Artists, Zeki has argued: As with Fechner, there are suggestions that neuroaesthetics tries to reduce the complexity of art to simple metrics, like “beauty,” whose relevance in contemporary art is suspect. For example, an interesting study of gallery visitors who were hooked up to a device that measured galvanic skin responses, heart rate, and other physiological measures while people looked at paintings found that a work like Andy Warhol’s Campbell’s Soup Cans, while rating low on “aesthetic value,” nevertheless generated higher-than-average physical responses. “We assume that the reason is the work’s broad popularity and that the encounter with the ‘original’ may cause these strong effects.” See Martin Tröndle and Wolfgang Tschacher, “The Physiology of Phenomenology: The Effects of Artworks,” Empirical Studies of the Arts 30, no. 1 (2012): 79–117. Another critique is that the findings of neuroaesthetics are too obvious. For example, the art cri
tic Blake Gopnik wrote, “To discover that kinetic art is an art of motion, and that it triggers motion sensors in the visual cortex, or that the Fauves were colorists, and (guess what) made art that especially triggers color sensors,…adds almost nothing that wasn’t already obvious about these movements.” Quoted in Arthur P. Shimamura and Stephen E. Palmer, eds., Aesthetic Science: Connecting Minds, Brains, and Experience (New York: Oxford University Press, 2013), 145. Neuroaesthetics, others have argued, “may be killing your soul.” Philip Ball, “Neuroaesthetics Is Killing Your Soul,” Nature, March 22, 2003.

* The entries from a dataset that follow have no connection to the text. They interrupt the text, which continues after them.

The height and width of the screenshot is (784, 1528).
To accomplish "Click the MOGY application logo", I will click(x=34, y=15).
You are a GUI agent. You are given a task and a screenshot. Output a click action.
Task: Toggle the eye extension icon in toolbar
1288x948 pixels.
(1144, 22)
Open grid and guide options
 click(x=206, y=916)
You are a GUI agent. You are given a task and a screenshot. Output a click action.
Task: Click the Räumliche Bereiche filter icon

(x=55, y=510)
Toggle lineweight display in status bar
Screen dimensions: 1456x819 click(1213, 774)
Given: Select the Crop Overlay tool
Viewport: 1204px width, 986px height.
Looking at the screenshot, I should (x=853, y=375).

“exploring the potential”: See George Walden, “Beware the Fausts of Neuroscience,” Standpoint, April 2012, http://www.standpointmag.co.uk/node/4367/full.
So Mondrian, for example: Writes Zeki, “When we view one of Mondrian’s abstract paintings in which the emphasis is on lines…large numbers of cells in charted visual areas of our brains will be activated and responding vigorously, providing a line of given orientation falls on the part of the field that a cell with a preference for that orientation ‘looks at.’ ” See Semir Zeki, Inner Vision: An Exploration of Art and the Brain (Oxford: Oxford University Press, 1999), 114. Interestingly, it may not matter how you look at a painting by Mondrian to excite the right effect. One study found that his work Composition was preferred more in three other orientations than the original way it was meant to be displayed (although subjects were much better at guessing the proper orientation of other modern paintings). See George Mather, “Aesthetic Judgment of Orientation in Modern Art,” i-Perception 3, no. 1 (2012): 18–24. Another study took a number of Mondrian images and rendered their lines as oblique, rather than horizontal and vertical (using “lozenge”-shaped frames to avoid a corrupting influence of the frame’s orientation). Here people much preferred the original paintings (though as always there could be a familiarity effect—people know what Mondrians are supposed to look like). See Richard Latto, “Do We Like What We See?,” in Multidisciplinary Approaches to Visual Representations and Interpretations, ed. Grant Malcolm (Amsterdam: Elsevier, 2004), 343–56.